Background: evidence hesitancy occurs when clinicians, policymakers or patients are hesitant about using best available evidence. The causes of evidence hesitancy have not been systematically documented but may be related to culture or resistance to change. Evidence hesitancy in consumers poses the biggest risk to evidence implementation because patients’ preferences and values are the bedrock of evidence implementation.
Objectives: to construct a framework of evidence hesitancy in consumers following an evidence communication intervention for the treatment of uncomplicated malaria in children under five years in Cameroon using grounded theory.
Methods: we used a contextualized approach of evidence translation and communication using storytelling, songs, poetry and drama to get evidence to community members in Cameroon. We used GRADEd evidence from Cochrane, Joanna Briggs Institute (JBI), World Health Organization, Ministry of Health Cameroon, and primary studies. We used a systematic approach developed at eBASE Africa to translate evidence with artists: PICO development, searching evidence, considering GRADE, ensuring communication occurs with artists, and modeling evidence into arts. We organized two performing arts events with La Liberté Arts Group and a Cochrane-affiliated consumer group in 2018/19 with 1889 consumers attending. We conducted a post-event qualitative study using MAXQDA. We developed code systems around JBI’s FAME model for evidence translation. We used a single-case model with code hierarchy to demonstrate emerging themes.

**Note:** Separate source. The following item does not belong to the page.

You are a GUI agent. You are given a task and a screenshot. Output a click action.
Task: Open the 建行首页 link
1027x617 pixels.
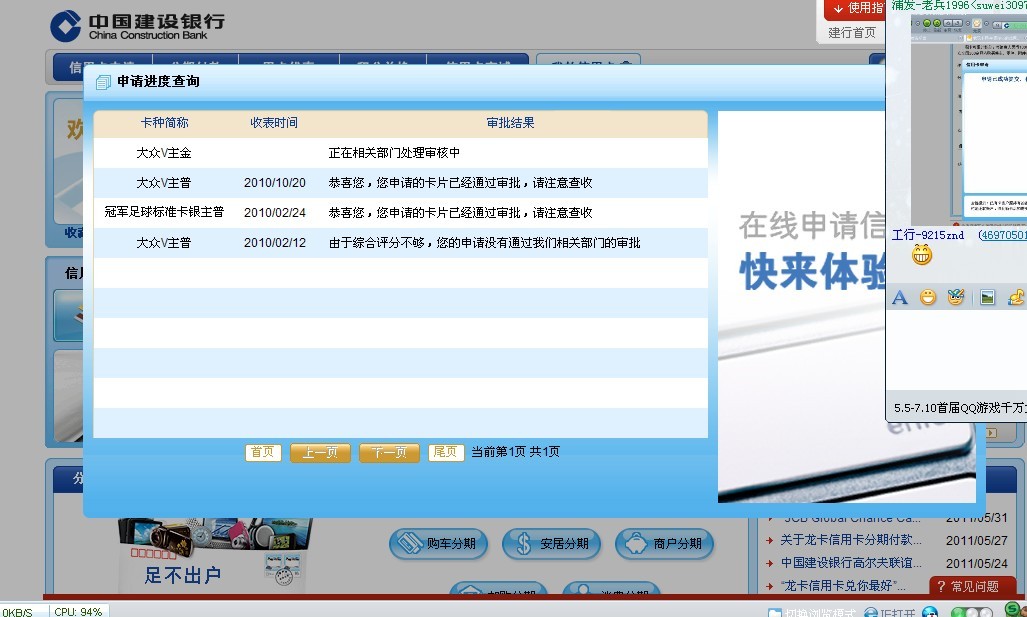click(852, 33)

Results: we identified seven emerging themes from code system constructions including evidence acceptance; evidence hesitancy; diversity needs; role of culture; evidence communication; evidence reaffirmation, and recommendations on the process. We developed 150 code systems. Ten per cent of code systems (n = 150) were related to evidence hesitancy with five subcodes. Modeling code system using single-case with code hierarchy suggests evidence hesitancy was related to inherent consumer doubts about research evidence, cost related to health technology required for evidence implementation, and non-availability of health technology required for evidence implementation. These categories were related to consumers insisting on doing things the 'old' way, assuming they already knew the evidence, justifying why evidence could not be used, making statements without facts or which were clearly false ,or contradicting their own statements. (Table 1 & Fig 1).

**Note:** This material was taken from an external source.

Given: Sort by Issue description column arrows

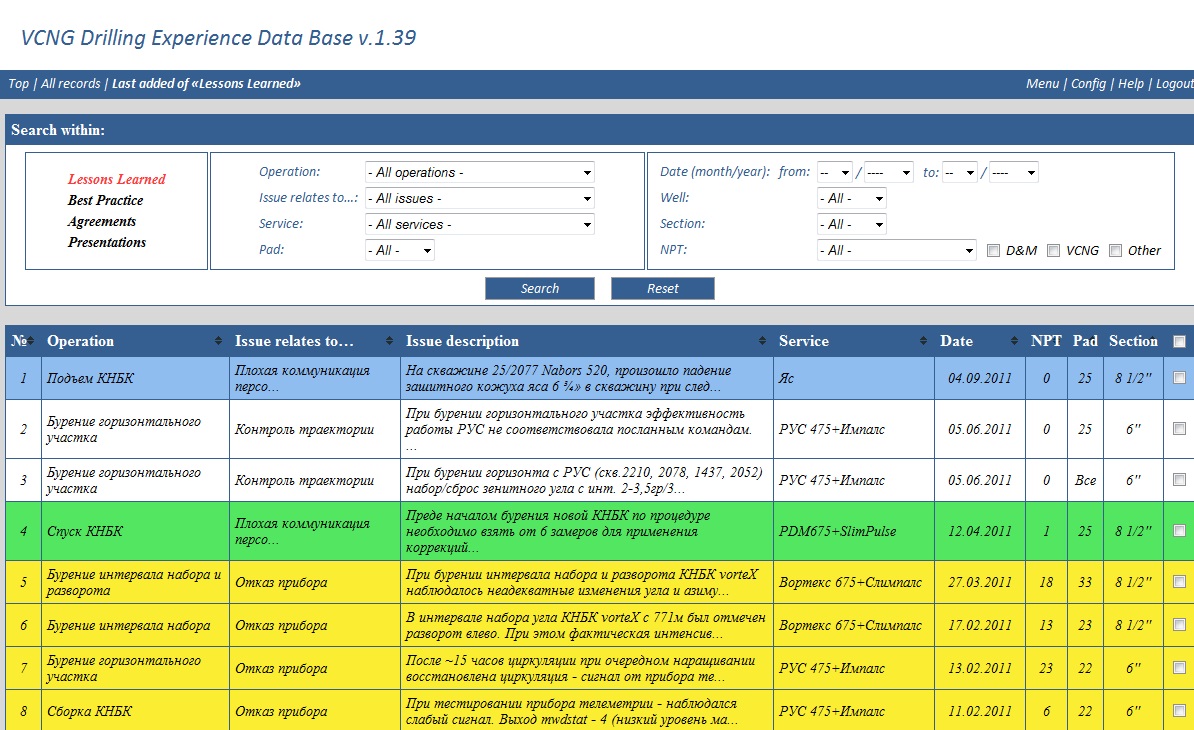Looking at the screenshot, I should tap(763, 342).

Conclusions: in an era of post- and alternative truth, evidence hesitancy plays a key role in consumers accepting what works. The current wave of vaccine hesitancy may have its roots in evidence hesitancy and must be addressed by global actors. In considering diversity it is important to consider culture, access, equity, and literacy levels.
Patient or healthcare consumer involvement: our project targets consumers and we collaborated with a Cochrane-affiliated consumer organization.